“Oh wow. I always thought that people who do yoga don’t get injured”
I heard this exact phrase said two nights in a row, by two different people, at two office holiday parties.
When I meet people for the first time and they discover I’m a physical therapist, the first question is usually something about my specialty—what type of people or conditions I most often treat.
At my husband’s office holiday parties (yes there were two, two nights in a row 😅) I explained that I was a yoga teacher for about 14 years before transitioning into physical therapy. Because of this background, much of my patient population is long-time yoga practitioners and teachers.
I’m going to interject and say a couple important things before moving on with this story:
1 – I think it’s incredibly valuable to listen to people outside our experience bubbles and be open to hearing the general population’s perspectives on topics we become too close to on a minute level. To make our work accessible, we must be open to this, without judgement, just learning and gaining understanding.
2 – Yoga is not just a physical practice, period.
In deeper conversation, I found that the folks at the party believed yoga asana was generally safe, healthy, and that everyone practicing would feel better, not worse, in their bodies with more exposure to the practice.
I said yes. In general I believe this to be true. The more I learn about the body the less fearful I am about traumatic injuries happening suddenly with a physical practice someone has been doing for a long time.
I explained to them that the type of yoga injuries I treat people for, often creep up gradually over time—I’m talking years to decades. Clinically we say “insidious onset” but I didn’t use those terms with the folks sipping Prosecco at the parties.
I explained further that yoga asana itself wasn’t doing harm. The trouble comes from doing that and nothing else. There’s only so long our bodies can tolerate a high volume of the same forces before we need to cross-train with something different. I offered further: Underloading can be just as problematic as overloading.
I then mentioned treating runners who only run.
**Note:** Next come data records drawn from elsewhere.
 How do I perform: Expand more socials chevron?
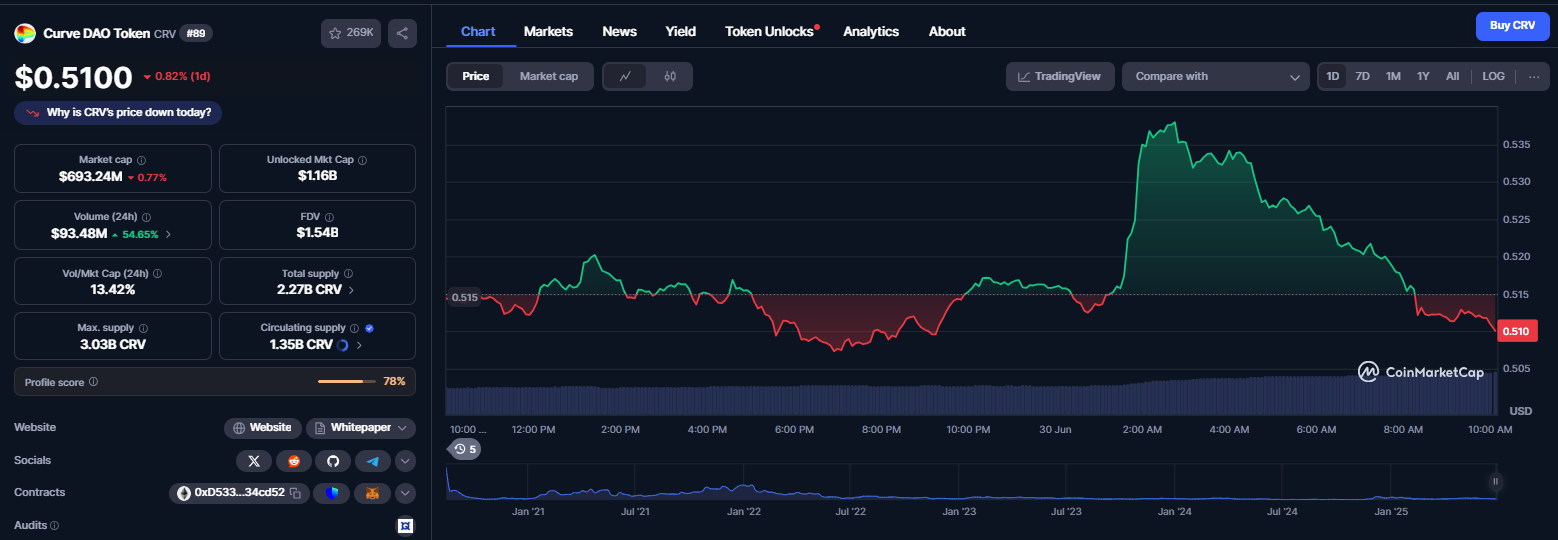click(x=405, y=461)
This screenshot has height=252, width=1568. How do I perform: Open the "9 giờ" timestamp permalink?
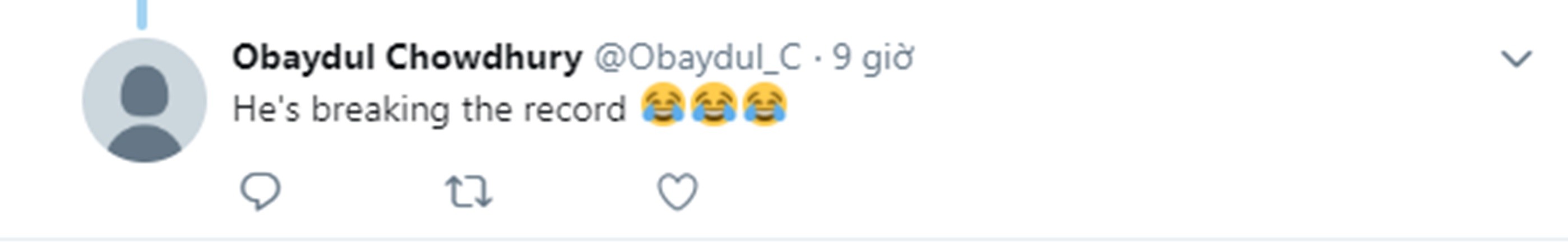pyautogui.click(x=872, y=59)
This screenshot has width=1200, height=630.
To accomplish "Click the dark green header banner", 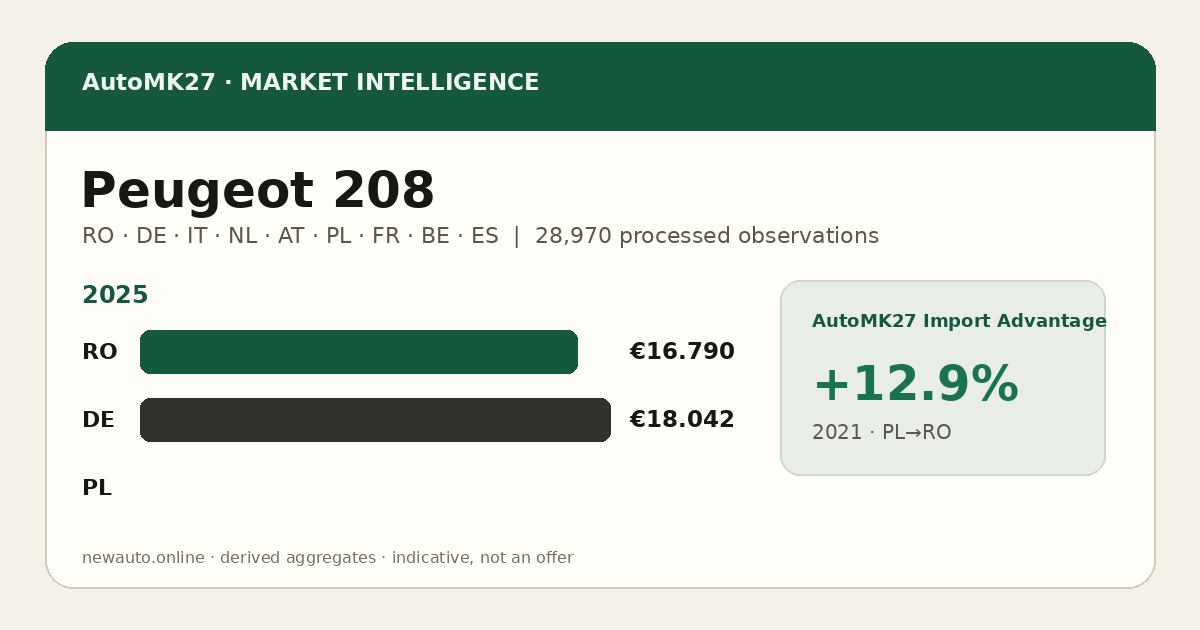I will point(600,86).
Or strength athletes who only lift heavy weights. Too much of the same thing with little or no variety can put too much of the same type of stress on the body. Repeat that over a long period of time without a break and without a change in the type of stimulus—that’s where people run into problems.
These examples seemed to shed some light. I take a simple “four food groups” approach to general fitness for longevity. More on that below.
Are you getting a balanced movement diet?
The “four food groups” of general fitness for longevity
(according to me, in no particular order, and definitely not social media influencery medical advice):
1 – 💪 Move external weight. Move heavy weight slow. Move moderate weight moderately fast. Higher intensity 2 days/week, lower intensity 3-5 days/week.
2 – 🚴♀️ Move your body weight cyclically (with repetition, think brisk walking, jogging, cycling, rowing) at a steady, moderate pace for 30-45 minutes. Can be done most days of the week.
3 – 🏃♀️ Move your body weight fast. Short bursts with high level effort. Include impact. 1 day/week in the beginning, working up to 2 days/week with experience.
4 – 🥰 Move your body weight or light external resistance with love and curiosity. Chill, explore, meander. Observe sensations, discover pockets of space, breathe** Very low intensity for active recovery. At least 1-2 times/week, ideally a little bit every day.
**Folks who only practice yoga are stuck somewhere in the latter, with a bit of moderate effort bodyweight strength training that plateaus in strength adaptation after a year or so of consistent practice. The other three food groups are pretty big deal missing stimuli for a balanced movement diet.